Pundits all over the world are now saying that the UN report was stage-managed. The UN’s sinister objective to trumpet the seventh billionth baby is really to scare people into action in order to reduce the world’s population through artificial birth control methods and legalizing it by having countries enact Reproductive Health (RH) laws. If you think about it, almost all the nations on this planet already have an RH law and the Philippines is fast becoming the exception.
UN Secretary General Ban Ki-moon held a press conference at the UN headquarters in New York City making a poignant statement, “Plenty of food, but one billion people go hungry. Lavish lifestyles for a few, but poverty for too many others.” I can’t say that I don’t agree with the UN Secretary General’s views. Indeed, there’s plenty of food out there, but we just can’t understand why a billion people are hungry? Which brings us to ask the UN, what is it doing to end hunger in those areas… by reducing the population?

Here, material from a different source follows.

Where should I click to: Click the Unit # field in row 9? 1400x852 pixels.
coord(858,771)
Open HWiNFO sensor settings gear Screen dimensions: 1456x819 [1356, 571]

What’s even more intriguing is a report that I read that revealed that the US Census Bureau estimated that the world’s population won’t reach the seven billionth mark until March of 2012… some even say that it may even come much later like the year 2014 as population growth rates are falling in many countries. So why is the UN spreading the news of the seven billionth baby when this has not yet happened?
The big question I’d like to ask UN officials is whether or not the 5.5 lbs Baby Danica, the second child of Camille Galura and her partner Florante Camacho who was born in Manila’s Jose Fabella Memorial Hospital (she was born exactly two minutes before midnight of Oct. 30 and not Oct. 31) is truly the seven billionth baby as the UN announced? Perhaps the UN ought to clarify its position, given the embarrassing report given by the US Census Bureau that the seven billionth baby is yet to come?
I also got another report saying, “Demographers say that it took until 1804 for the world to reach its first billion people, and a century more until it hit 2 billion in 1927. The 20th Century, though, saw things begin to cascade: 3 billion in 1959; 4 billion in 1974; 5 billion in 1987 and 6 billion in 1999.”
Some of the reports I got suggest that the UN issued that seven billionth baby in order to plug its population control program and specifically chose the Philippines, pointing to the premature Baby Danica who should not even be qualified for being born two minutes too early. Pundits reckon that UN Population officials chose the Philippines because we as a people have long resisted the UN’s reproductive rights and population control agenda. I tend to believe that this is true.
If there is anything that the UN is very good in doing, it is having statistics in almost anything in the world, whether it’s demography or accident rates on a per city or country basis or statistics on the world’s food supply. I remember way back in 1972 when I stayed in New York for seven months. My brother Rene who worked in the UN told me that there was a wire across the street in front of the UN Headquarters that counted all the vehicles that passed that street everyday. So why would the UN declare the seven billionth baby when it has not yet arrived?
I have no doubt that the UN Population officials succumbed to that Malthusian economic theory on population, which so many economists still believe today… that the more people on this earth would mean more poor people and consequently, the lesser people would mean a better economy. But if you looked at the economic miracle that is China today, you will know that the Malthusian theory has been debunked. Look at small island nations like Guam or Papua New Guinea where their populations are small, their economy would be nowhere if Filipino expats did not work there.
I’m one of the few who believes strongly that the UN has failed the world. If you talked about politics, the fact that today Israel and Palestine has yet to have some kind of peace is proof of the UN’s failure. That today, the Korean Peninsula is still divided between North and South Korea is a UN failure. Recent UN failures is when the UN Security Council opposed any plan to stop the killing in Syria, despite the fact that 3,000 Syrians have already been killed. So will we trust the UN to handle the population programs of the world, including the Philippines? Not if they lie to the world like what they just did in announcing the 7th billionth child when it has yet to happen.